[[ Records for processing open ]]
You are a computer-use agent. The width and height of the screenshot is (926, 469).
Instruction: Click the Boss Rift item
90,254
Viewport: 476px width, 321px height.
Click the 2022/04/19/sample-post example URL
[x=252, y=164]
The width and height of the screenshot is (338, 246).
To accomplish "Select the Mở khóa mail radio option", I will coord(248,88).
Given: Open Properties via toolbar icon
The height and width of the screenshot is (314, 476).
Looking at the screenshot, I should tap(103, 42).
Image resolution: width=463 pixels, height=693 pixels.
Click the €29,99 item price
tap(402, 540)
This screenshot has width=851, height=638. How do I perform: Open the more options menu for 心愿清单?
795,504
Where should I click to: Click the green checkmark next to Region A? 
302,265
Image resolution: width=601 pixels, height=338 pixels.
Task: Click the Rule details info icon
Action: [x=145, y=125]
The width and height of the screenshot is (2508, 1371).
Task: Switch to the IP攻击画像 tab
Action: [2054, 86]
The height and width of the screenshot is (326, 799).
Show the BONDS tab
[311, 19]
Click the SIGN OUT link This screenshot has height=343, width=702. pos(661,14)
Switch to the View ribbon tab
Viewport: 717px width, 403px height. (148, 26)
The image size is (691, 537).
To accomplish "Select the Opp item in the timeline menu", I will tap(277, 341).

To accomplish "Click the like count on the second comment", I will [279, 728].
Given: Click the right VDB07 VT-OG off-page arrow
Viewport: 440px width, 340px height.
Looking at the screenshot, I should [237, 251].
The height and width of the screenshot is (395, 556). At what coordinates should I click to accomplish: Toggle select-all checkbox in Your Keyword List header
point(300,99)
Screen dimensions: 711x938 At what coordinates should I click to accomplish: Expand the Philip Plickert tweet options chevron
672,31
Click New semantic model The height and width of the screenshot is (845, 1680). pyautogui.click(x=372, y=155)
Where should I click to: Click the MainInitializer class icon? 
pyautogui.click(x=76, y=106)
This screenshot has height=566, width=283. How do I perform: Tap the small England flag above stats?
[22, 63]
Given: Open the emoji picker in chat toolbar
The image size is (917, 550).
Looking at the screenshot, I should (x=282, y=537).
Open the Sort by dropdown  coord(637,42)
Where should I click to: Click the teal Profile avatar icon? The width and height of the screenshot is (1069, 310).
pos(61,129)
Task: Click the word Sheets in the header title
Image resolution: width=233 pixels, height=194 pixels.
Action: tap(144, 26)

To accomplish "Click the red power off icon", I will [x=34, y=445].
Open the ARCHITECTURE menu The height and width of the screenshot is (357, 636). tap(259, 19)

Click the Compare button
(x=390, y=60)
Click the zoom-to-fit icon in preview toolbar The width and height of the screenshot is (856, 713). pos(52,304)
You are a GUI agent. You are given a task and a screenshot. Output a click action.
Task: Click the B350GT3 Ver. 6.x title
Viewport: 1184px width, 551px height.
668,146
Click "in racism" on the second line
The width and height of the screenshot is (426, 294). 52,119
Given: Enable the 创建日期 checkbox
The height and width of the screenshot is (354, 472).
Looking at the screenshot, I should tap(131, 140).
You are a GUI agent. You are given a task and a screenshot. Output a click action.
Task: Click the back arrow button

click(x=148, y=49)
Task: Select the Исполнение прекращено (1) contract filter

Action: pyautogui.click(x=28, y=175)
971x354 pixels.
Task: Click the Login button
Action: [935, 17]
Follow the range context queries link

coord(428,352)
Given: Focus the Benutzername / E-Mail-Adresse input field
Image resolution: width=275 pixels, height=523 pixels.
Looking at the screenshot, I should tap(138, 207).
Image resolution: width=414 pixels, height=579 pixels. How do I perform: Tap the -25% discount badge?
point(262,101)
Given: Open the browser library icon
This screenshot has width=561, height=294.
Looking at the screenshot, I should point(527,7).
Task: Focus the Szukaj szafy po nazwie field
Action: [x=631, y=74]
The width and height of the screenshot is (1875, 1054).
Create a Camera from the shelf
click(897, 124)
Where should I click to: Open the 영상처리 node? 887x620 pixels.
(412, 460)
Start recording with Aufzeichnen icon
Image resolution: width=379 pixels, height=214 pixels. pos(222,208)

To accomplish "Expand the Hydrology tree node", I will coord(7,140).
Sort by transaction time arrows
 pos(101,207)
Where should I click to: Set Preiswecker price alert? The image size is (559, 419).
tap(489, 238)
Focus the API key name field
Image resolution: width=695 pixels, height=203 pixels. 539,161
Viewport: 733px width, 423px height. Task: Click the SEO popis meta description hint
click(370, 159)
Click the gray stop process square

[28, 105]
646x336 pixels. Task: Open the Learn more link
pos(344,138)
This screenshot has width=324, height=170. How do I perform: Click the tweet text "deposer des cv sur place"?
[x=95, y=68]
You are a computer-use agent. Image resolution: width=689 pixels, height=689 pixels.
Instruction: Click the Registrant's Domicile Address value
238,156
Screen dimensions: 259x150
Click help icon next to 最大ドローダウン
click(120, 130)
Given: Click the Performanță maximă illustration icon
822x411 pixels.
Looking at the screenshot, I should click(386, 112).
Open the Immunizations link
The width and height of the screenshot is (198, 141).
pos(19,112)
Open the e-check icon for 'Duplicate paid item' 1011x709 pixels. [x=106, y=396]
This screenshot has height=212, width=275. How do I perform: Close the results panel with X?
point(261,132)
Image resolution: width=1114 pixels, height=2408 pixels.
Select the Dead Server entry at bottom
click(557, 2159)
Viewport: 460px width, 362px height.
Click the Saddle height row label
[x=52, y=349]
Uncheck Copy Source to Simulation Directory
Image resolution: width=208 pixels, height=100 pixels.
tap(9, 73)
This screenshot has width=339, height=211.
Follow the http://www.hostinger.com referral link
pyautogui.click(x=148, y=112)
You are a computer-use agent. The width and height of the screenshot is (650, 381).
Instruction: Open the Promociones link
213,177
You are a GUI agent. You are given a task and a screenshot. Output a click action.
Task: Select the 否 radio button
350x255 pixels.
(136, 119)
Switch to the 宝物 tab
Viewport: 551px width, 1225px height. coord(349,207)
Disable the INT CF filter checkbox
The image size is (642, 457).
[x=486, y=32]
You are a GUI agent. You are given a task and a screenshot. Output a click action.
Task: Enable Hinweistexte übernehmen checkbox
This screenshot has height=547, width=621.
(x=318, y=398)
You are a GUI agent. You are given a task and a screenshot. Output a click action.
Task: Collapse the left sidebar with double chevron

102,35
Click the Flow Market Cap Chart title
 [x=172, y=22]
[[ Records for processing closed ]]
▶ _Action item_: Go to the line with "Switch to the View ribbon tab" in the entries above and repeat every line from there through the line with "Given: Click the right", exactly and with no other text.

▶ _Answer to the problem_:
Switch to the View ribbon tab
Viewport: 717px width, 403px height. (148, 26)
The image size is (691, 537).
To accomplish "Select the Opp item in the timeline menu", I will tap(277, 341).

To accomplish "Click the like count on the second comment", I will [279, 728].
Given: Click the right VDB07 VT-OG off-page arrow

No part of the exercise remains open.